Ideas for Extracting Info from HTML Chat Logs

Posted: Sun Mar 12, 2006 1:10 am
by nigma
I've got a bunch of adium log files that are formatted like this:

Code: Select all

<div class="send">
<span class="timestamp">6:32:09 PM</span>
<span class="sender">dotkrisennay@hotmail.com: </span>
<pre class="message">hey</pre></div>

<div class="receive">
<span class="timestamp">6:32:19 PM</span>
<span class="sender">rolyoly@hotmail.com: </span>
<pre class="message"><B>hola</B></pre></div>
I want to extract all the timestamps fields that reside in a "recieve" div and put them in an array, and do the same for those that reside in a "send" div. The thing is, I'd like to avoid using regular expressions because I don't want to spend the time learning the syntax right now (unless the requisite syntax wouldn't be that hard to learn?). I can use C, Ruby, Perl, or PHP. (Although I am hoping to avoid doing it in C since the easiest way I can think of doing it there is not as easy as I'd like it to be.) Basically, in the end I just want the timestamps sorted into seperate arrays that way I can do things like find the difference between sent messages and the closest recieve message, etc.
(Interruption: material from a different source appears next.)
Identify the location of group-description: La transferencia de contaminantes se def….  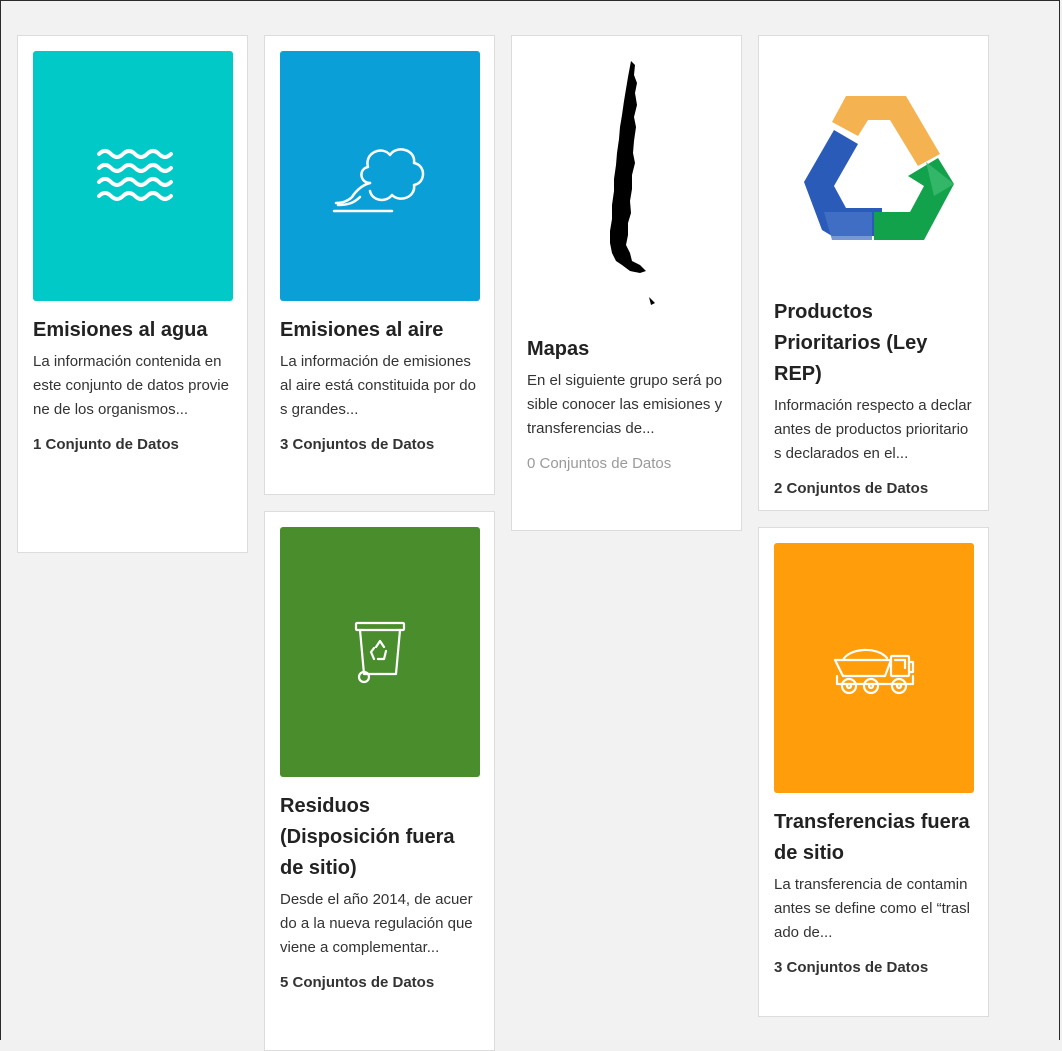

Anyone want to offer some input on the matter?

Posted: Sun Mar 12, 2006 1:31 am
by feyd
xml parsing?

Posted: Sun Mar 12, 2006 1:42 am
by nigma
What if the log files are neither valid nor well formed xml?
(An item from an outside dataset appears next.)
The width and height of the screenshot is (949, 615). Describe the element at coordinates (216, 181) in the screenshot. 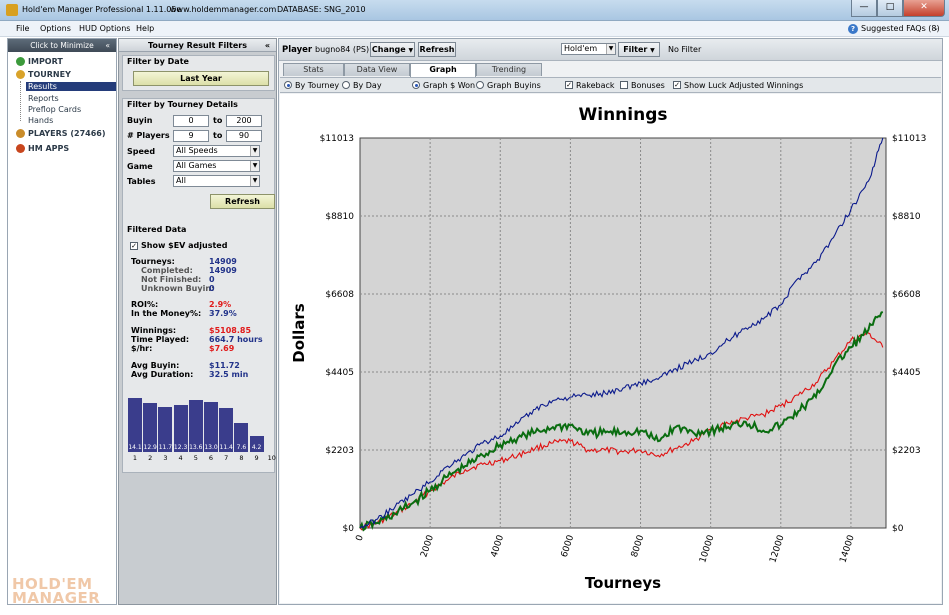

I see `tables-select: All ▼` at that location.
Posted: Sun Mar 12, 2006 1:52 am
by feyd
then you need to do string parsing or regex..

Posted: Sun Mar 12, 2006 10:34 am
by josh
if the whole file takes that form, preg_match_all to get the div layers, then inside of that preg_match_all for each span, sort through the resulting array categorizing them into an array based on the class attribute

Posted: Sun Mar 12, 2006 7:43 pm
by nigma
In Perl the regular expressions weren't as hard as I anticipated them being:

Code: Select all

if (m%<div class="sent"><span class="timestamp">(\d+:\d+:\d+) \w+</span>%) {
  print $1;
}
Thanks for the advice.